Several members of the McIntosh County Shouters break away and form another group, citing disagreements over how the group is managed, among other reasons.

The Sapelo Island Cultural and Revitalization Society, Inc., is founded by island descendants. The organization's mission: to promote land retention, economic development and cultural and historical preservation in the last intact island-based Geechee community in Georgia. 

1994
The Georgia Sea Island Singers performed at the 1994 Olympic Games in Lillehammer, Norway.

The McIntosh County Shouters perform at Atlanta's Black Arts Festival in Piedmont Park.

1997
Anthropologist Joseph Opala researches Amelia Dawley's Mende funeral song first recorded in 1933 by Lorenzo Dow Turner in Harris Neck, Georgia. Opala and his colleagues find the village in Sierra Leone where the song is still sung, and takes the Georgia family to Africa.
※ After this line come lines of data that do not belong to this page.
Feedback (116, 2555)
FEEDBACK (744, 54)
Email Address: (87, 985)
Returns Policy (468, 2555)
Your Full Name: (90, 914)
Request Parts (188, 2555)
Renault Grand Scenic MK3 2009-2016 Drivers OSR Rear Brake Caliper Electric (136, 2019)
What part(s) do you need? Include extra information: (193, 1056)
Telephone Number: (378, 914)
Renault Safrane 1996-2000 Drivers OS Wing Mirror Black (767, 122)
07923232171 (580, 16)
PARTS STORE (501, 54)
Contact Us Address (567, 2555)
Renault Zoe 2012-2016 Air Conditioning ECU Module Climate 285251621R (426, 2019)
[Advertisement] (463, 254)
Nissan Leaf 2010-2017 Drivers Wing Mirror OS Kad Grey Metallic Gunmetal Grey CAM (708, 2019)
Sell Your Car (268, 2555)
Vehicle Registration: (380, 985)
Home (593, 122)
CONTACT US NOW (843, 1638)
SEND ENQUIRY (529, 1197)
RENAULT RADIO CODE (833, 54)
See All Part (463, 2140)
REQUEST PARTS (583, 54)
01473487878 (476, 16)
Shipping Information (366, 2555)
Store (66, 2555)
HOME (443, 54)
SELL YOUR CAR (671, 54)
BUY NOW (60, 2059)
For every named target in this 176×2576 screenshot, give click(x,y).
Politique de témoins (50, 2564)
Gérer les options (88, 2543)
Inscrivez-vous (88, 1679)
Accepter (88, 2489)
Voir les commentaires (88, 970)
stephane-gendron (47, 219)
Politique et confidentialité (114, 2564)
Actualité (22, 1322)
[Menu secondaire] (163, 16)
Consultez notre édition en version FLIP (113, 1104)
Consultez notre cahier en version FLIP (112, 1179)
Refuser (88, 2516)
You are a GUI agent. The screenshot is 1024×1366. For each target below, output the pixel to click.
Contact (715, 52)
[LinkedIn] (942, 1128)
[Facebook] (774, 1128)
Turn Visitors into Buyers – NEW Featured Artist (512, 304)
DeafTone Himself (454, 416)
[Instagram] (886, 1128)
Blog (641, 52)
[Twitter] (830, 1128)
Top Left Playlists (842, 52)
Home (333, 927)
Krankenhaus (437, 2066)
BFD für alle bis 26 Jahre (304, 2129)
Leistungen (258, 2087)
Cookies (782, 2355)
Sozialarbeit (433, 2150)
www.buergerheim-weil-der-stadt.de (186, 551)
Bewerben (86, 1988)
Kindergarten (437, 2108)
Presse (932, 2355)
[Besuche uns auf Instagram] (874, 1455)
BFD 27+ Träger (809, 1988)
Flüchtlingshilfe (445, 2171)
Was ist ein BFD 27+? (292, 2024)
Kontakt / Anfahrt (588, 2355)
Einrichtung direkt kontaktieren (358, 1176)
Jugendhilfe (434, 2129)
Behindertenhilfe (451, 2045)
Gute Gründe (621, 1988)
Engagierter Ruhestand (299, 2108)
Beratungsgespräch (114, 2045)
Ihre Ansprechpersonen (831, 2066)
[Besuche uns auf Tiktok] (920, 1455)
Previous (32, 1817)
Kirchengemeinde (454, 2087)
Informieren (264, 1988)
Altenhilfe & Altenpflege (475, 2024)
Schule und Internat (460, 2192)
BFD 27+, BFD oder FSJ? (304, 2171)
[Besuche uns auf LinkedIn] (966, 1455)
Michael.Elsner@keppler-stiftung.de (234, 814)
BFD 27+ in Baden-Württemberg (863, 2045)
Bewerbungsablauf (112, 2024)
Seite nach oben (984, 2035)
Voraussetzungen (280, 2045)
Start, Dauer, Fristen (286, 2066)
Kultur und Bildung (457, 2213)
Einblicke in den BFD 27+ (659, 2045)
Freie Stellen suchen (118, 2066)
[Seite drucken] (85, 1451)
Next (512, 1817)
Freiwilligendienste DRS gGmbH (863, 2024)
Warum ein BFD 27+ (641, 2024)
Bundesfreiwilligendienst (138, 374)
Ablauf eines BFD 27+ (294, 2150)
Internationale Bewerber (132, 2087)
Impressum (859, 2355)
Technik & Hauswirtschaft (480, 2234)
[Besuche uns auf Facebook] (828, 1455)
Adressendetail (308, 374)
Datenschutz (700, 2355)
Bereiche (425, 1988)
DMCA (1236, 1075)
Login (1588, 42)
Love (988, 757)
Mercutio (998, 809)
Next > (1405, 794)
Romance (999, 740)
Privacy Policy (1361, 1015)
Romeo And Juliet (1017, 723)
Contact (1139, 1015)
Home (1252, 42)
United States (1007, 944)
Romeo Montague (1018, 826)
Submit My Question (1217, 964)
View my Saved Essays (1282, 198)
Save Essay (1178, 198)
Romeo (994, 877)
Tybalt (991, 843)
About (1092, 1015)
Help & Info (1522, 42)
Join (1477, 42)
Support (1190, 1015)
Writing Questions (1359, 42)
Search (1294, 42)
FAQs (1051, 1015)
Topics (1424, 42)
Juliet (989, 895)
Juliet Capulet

The remarkable family reunion is chronicled in the documentary, The Language You Cry In, released in 1998.

1998
Rounder Records' Alan Lomax Collection releases volumes 12 and 13, titled Georgia Sea Islands: Biblical Songs and Spirituals and Earliest Times: Georgia Sea Island Songs for Everyday Living.

Shout Because You're Free: The African American Ring Shout Tradition in Coastal Georgia, by Art Rosenbaum, is published by University of Georgia Press.

2001
Rounder Records releases Bessie Jones’ Put Your Hand on Your Hip, and Let Your Backbone Slip.



2004
The Georgia Sea Island Singers performed at the G8 Summit on Sea Island, Georgia.

2006
Doug Quimby of the Georgia Sea Island Singers dies on August 1, 2006.

The U.S. Congress designated the Gullah/Geechee Cultural Heritage Corridor, as the coastal region extending from Wilmington, North Carolina, to Jacksonville, Florida.